Here's a job control conundrum for you.

Ben Scott dragonhawk at gmail.com
Fri Apr 13 18:51:43 EDT 2007


On 4/13/07, Steven W. Orr <steveo at syslang.net> wrote:
>> My terminology might be wrong, but I was referring to the fact that
>> signals are not processed synchronously.
>
> Assuming we're in a modern sigaction environment instead of an old signal
> environment, all signals will queue up if you have set SIG_BLOCK ...

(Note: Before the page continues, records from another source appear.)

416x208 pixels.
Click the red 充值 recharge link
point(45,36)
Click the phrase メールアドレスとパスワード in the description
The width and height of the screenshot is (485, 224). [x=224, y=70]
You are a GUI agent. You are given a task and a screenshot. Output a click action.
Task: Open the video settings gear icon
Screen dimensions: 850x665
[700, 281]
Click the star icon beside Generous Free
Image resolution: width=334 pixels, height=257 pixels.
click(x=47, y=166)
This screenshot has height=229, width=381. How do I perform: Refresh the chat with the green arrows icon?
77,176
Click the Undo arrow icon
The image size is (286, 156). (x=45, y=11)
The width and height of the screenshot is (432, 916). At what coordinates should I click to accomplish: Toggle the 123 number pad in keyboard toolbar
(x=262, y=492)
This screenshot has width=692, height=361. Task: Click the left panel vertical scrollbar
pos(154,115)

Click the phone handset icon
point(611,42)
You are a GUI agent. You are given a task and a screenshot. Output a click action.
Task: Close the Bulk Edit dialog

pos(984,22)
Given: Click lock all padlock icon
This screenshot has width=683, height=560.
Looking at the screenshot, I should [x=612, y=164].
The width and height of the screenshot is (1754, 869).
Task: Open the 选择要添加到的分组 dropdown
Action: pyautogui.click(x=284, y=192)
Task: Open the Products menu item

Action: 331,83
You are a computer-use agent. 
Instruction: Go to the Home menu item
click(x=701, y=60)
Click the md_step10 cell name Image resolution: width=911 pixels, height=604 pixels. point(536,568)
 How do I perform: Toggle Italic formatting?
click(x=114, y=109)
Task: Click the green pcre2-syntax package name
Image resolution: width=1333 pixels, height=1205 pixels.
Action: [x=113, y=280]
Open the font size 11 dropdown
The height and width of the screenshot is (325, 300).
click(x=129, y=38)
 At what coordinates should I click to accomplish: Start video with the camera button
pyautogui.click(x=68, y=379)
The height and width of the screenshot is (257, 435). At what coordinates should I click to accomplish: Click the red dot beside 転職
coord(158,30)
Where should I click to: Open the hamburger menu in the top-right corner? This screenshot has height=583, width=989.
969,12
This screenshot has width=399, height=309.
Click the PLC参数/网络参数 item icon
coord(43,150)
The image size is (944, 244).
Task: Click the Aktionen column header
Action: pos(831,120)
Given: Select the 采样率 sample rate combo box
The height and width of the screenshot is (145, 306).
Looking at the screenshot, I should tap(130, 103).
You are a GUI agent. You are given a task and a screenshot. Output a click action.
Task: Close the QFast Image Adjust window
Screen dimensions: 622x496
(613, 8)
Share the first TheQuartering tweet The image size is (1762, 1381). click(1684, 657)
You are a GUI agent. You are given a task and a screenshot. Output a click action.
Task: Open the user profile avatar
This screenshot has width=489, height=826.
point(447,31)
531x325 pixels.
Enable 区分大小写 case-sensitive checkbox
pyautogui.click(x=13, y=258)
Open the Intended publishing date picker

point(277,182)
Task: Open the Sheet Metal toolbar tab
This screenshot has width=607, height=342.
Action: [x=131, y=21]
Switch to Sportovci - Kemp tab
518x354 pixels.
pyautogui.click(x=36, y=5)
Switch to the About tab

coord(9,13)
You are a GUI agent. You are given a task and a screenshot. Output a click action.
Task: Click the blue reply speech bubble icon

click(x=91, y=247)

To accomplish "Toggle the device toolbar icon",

  Okay... I think that's a "yes".  :)  Point was that, just because
you sent a signal successfully, doesn't mean the target process has
actually had a chance to process that signal yet.  As another example,
if you send SIGHUP to a stopped process, the signal doesn't get acted
upon until the process is continued.

$ cat

[1]+  Stopped                 cat
$ killall --signal HUP --verbose cat
Killed cat(21642) with signal 1
$
$
$ fg
cat
Hangup
$

> ... except for SIGKILL which always goes right through.

  Oh.  Right.  Good point.

$ cat

[1]+  Stopped                 cat
$ killall --signal KILL --verbose cat
Killed cat(21644) with signal 9
[1]+  Killed                  cat
$

  So much for that idea.... :-/

> The best writeup of signal stuff that I've seen is in the OReilly book
> called UNIX Systems Programming for SVR4 (Nutshell Handbook). Other
> descriptions never punched the conceptual stuff through to me as well.